++++ Document text ++++

Course materials for General Assembly's Data Science course in Washington, DC (8/18/15 - 10/29/15).
Instructor: Kevin Markham
Tuesday | Thursday |
---|---|
8/18: Introduction to Data Science | 8/20: Command Line and Version Control |
8/25: Data Reading and Cleaning | 8/27: Exploratory Data Analysis |
9/1: Visualization Project Discussion Deadline |
9/3: Machine Learning Project Question and Dataset Due |
9/8: Getting Data | 9/10: K-Nearest Neighbors |
9/15: Basic Model Evaluation | 9/17: Linear Regression |
9/22: First Project Presentation | 9/24: Logistic Regression |
9/29: Advanced Model Evaluation | 10/1: Naive Bayes and Text Data |
10/6: Natural Language Processing | 10/8: Kaggle Competition, Draft Paper Due |
10/13: Decision Trees | 10/15: Ensembling |
10/20: Regularization and Clustering, Peer Review Due |
10/22: Course Review |
10/27: Final Project Presentation | 10/29: Final Project Presentation |
- Install Git.
- Create an account on the GitHub website.
- It is not necessary to download "GitHub for Windows" or "GitHub for Mac"
- Install the Anaconda distribution of Python 2.7x.
- If you choose not to use Anaconda, here is a list of the Python packages you will need to install during the course.
- We would like to check the setup of your laptop before the course begins:
- You can have your laptop checked before the intermediate Python workshop on Tuesday 8/11 (5:30pm-6:30pm), at the 15th & K Starbucks on Saturday 8/15 (1pm-3pm), or before class on Tuesday 8/18 (5:30pm-6:30pm).
- Alternatively, you can walk through the setup checklist yourself.
- Once you receive an email invitation from Slack, join our "DAT8 team" and add your photo.
- Practice Python using the resources below.
- Codecademy's Python course: Good beginner material, including tons of in-browser exercises.
- DataQuest: Teaches Python in the context of data science.
- Google's Python Class: Slightly more advanced, including hours of useful lecture videos and downloadable exercises (with solutions).
- A Crash Course in Python for Scientists: Read through the Overview section for a quick introduction to Python.
- Python for Informatics: A very beginner-oriented book, with associated slides and videos.
- Python Quick Reference Guide: My beginner-oriented guide that demonstrates Python concepts through short, well-commented examples.
- Beginner and intermediate workshop code: Useful for review and reference.
- Python Tutor: Allows you to visualize the execution of Python code.
- Welcome from General Assembly staff
- Course overview (slides)
- Introduction to data science (slides)
- Discuss the course project: requirements and example projects
- Types of data (slides) and public data sources
- Wrap up: Slack tour, submission forms
Homework:
- Work through GA's friendly command line tutorial using Terminal (Linux/Mac) or Git Bash (Windows).
- Read through this command line reference, and complete the pre-class exercise at the bottom. (There's nothing you need to submit once you're done.)

++++ Provided data ++++

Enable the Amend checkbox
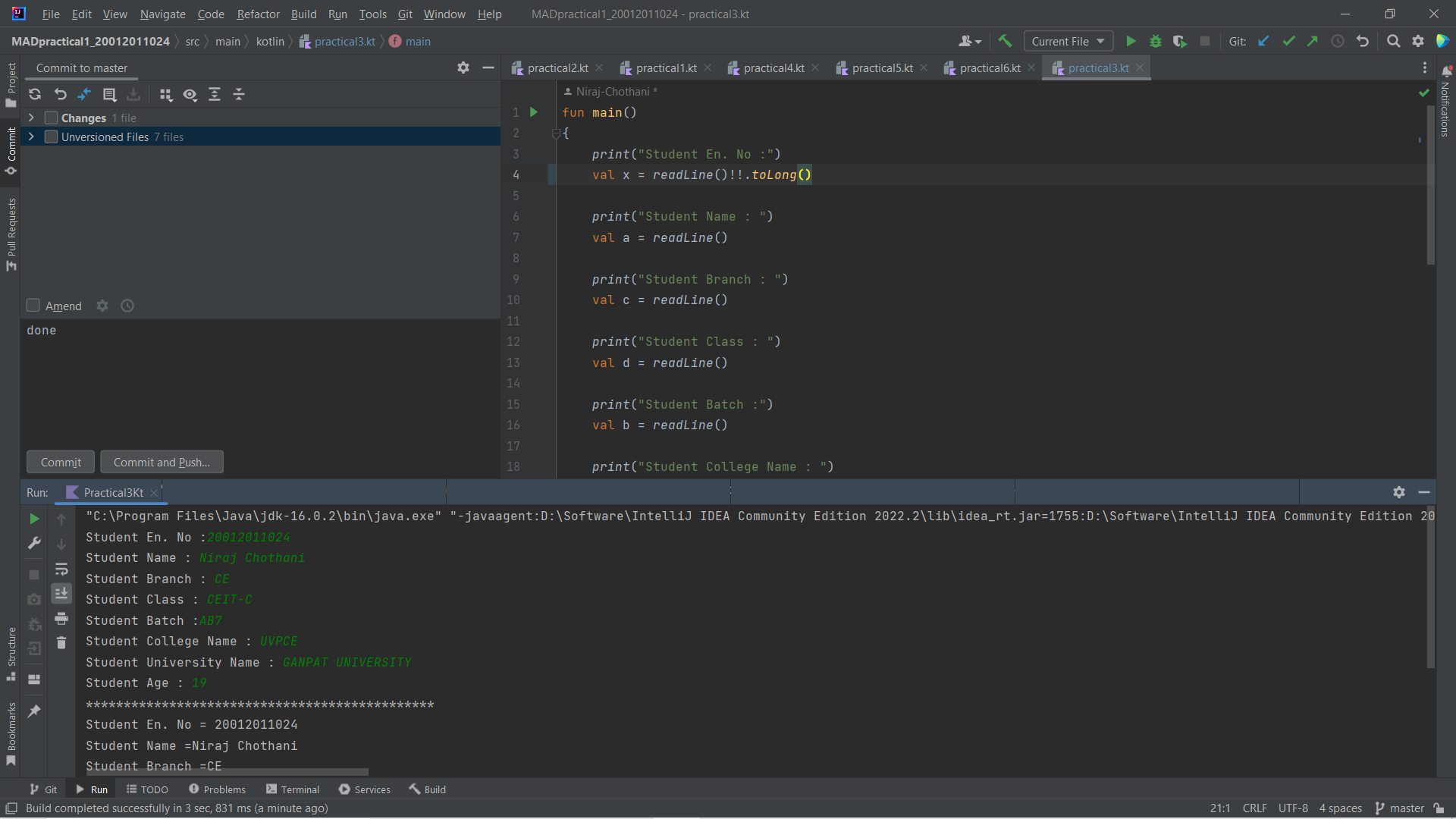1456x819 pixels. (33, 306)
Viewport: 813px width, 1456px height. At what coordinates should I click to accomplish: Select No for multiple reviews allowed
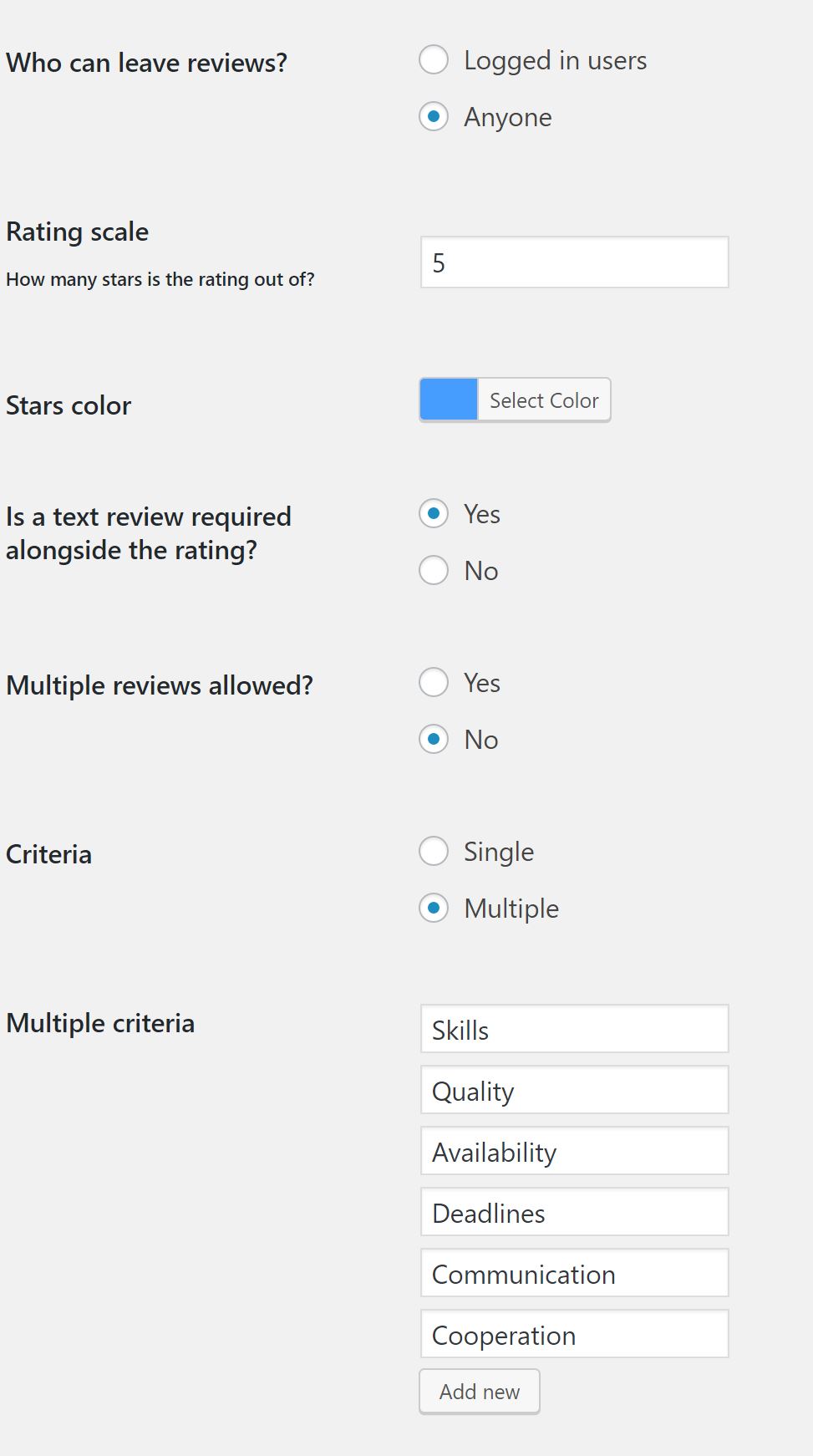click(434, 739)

++++

*Exercise brief*
Extend the data science course syllabus, picking up right after its last line about the command line reference and pre-class exercise.

*Exercise output*
- Watch videos 1 through 8 (21 minutes) of Introduction to Git and GitHub.
- If your laptop has any setup issues, please work with us to resolve them by Thursday.
Resources:
- For a useful look at the different types of data scientists, read Analyzing the Analyzers (32 pages).
- For some thoughts on what it's like to be a data scientist, read these short posts from Win-Vector and Datascope Analytics.
- Quora has a data science topic FAQ with lots of interesting Q&A.
- Keep up with local data-related events through the Data Community DC event calendar or weekly newsletter.
- Review the command line pre-class exercise (code)
- Git and GitHub (slides)
- Intermediate command line
- Wrap up: Course schedule, office hours
Homework:
- Complete the homework exercise listed in the command line introduction:
- Create a Markdown file that includes your answers and the code you used to arrive at those answers.
- Add this file to a GitHub repo that you'll use for all of your coursework.
- Submit a link to your repo using the homework submission form.
- Review the code from the beginner and intermediate Python workshops. If you don't feel comfortable with any of the content (excluding the "requests" and "APIs" sections), you should spend some time this weekend practicing Python:
- If you like learning from a book, Python for Informatics has useful chapters on strings, lists, and dictionaries.
- If you prefer interactive exercises, try these lessons from Codecademy: "Python Lists and Dictionaries" and "A Day at the Supermarket".
- If you have more time, try missions 2 and 3 from DataQuest's Learning Python course.
- If you've already mastered these topics and want more of a challenge, try solving Python Challenge number 1 (decoding a message) and send me your code in Slack.
- To help you think about your own project, watch What is machine learning, and how does it work? (10 minutes) and browse through some more example student projects.
Git and Markdown Resources:
- Pro Git is an excellent book for learning Git. Read the first two chapters to gain a deeper understanding of version control and basic commands.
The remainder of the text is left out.